Der Klub reagierte einen Tag später, doch statt die Kritik des Führungsspielers ernst zu nehmen, wurde Baumgartl öffentlichkeitswirksam bestraft. Der gebürtige Böblinger muss nicht nur eine Geldstrafe bezahlen, sondern wird auch vorerst bei der U23 trainieren. Für Ex-Profi Dennis Aogo, aber auch für die überwältigende Mehrheit der Fans, eine völlig falsche Entscheidung. So schrieb beispielsweise der bekannte Youtuber und Schalke-Fan gamerbr0ther bei Instagram: "Lieber die Wirkung als die Ursache bekämpfen, Top Strategie" und bekam für den Kommentar über 6000 Likes. Viele weitere Reaktionen gehen in eine ähnliche Richtung.
Der Verein hat die Situation aus Sicht der Fans augenscheinlich völlig falsch eingeschätzt, aber die Baumgartl-Episode ist nur die Spitze des Eisbergs. Auf Schalke gibt es Probleme auf allen Ebenen.

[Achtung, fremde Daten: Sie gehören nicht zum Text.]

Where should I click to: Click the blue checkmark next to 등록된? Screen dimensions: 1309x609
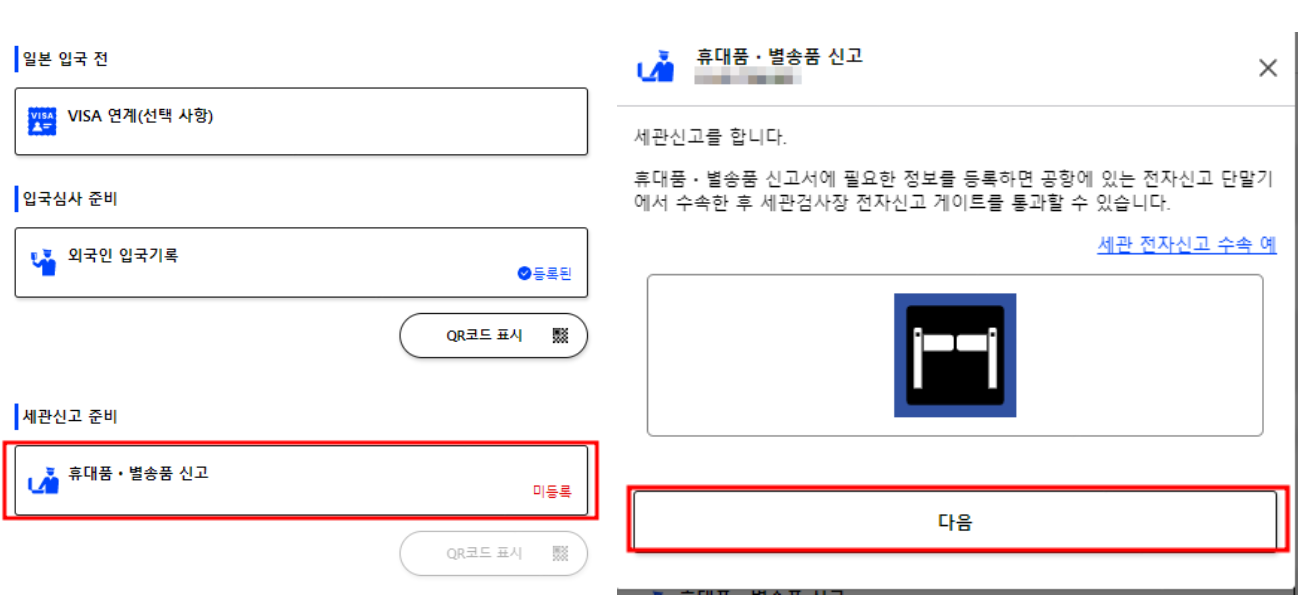pos(524,274)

Das Kontrollgremium des Vereins fiel zuletzt größtenteils durch zweifelhafte Personalentscheidungen auf. Bestes Beispiel war die Installierung des ehemaligen Vorstandsvorsitzenden Bernd Schröder, der zum einen gar nicht zum Pottklub passte und zudem zahlreiche fatale Fehler machte. Die Suche nach einem Hauptsponsor im Sommer zog sich über Monate und am Ende wurde zwar mit Veltins ein namhafter Partner vorgestellt, der aber mit nur rund drei Millionen Euro pro Saison deutlich weniger zahlt, als erhofft. Das fehlende Geld sorgte auch dafür, dass bestimmte Wunschkandidaten für den Kader nicht den Weg nach Gelsenkirchen fanden.

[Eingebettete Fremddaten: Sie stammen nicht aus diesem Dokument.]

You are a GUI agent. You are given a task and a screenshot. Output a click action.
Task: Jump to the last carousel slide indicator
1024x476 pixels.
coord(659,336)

Doch Schröder war nicht die einzige Fehlkalkulation. Bereits seit Monaten sucht der Aufsichtsratsvorsitzende Axel Hefer nach einem Schröder-Nachfolger. Bisher ohne Erfolg. Das Gremium ist zudem gespickt mit Leuten, die der aktiven Fanszene sehr nahe stehen und große Befürworter des neuen Schalker Wegs sind. Das ist zwar romantisch, aber ob auf diese Art und Weise ein millionenschweres Unternehmen zu leiten ist, ist unklar.

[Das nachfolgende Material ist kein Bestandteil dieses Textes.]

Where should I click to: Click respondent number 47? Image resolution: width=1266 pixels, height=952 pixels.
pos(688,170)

Beispiel: Man lehnt jegliche Hilfe von Clemens Tönnies ab. Die guten Beziehungen in die Wirtschaft des ehemaligen Aufsichtsratschefs fehlen Schalke aber vor allem im Bereich Marketing und Sponsorenakquise. Das Mantra, dass der Aufsichtsrat gemeinsam mit Finanzvorstand Christina Rühl-Hammer verabschiedet hat, finanziell kein Risiko einzugehen, tut sein Übriges.
Auch der Umgang des Aufsichtsrats mit Sportvorstand Peter Knäbel wirft große Fragezeichen auf. Der Vertrag des 56-Jährigen läuft im Sommer aus und wird nach Sky Informationen auch mit sehr hoher Wahrscheinlichkeit nicht verlängert. Das ist zwar durchaus nachvollziehbar, denn in Knäbels Amtszeit fallen zwei Abstiege. Beim Ersten liegt die "Hauptschuld" sicherlich mehr bei seinem Vorgänger Jochen Schneider, aber die Zwangsversetzung in der vergangenen Spielzeit geht komplett auf sein Konto. Knäbel lag auch bei einigen Trainerentscheidungen daneben und gab auch beim Blitzabschied von Ex-Sportdirektor Rouven Schröder ein fast schon bizarres Bild ab.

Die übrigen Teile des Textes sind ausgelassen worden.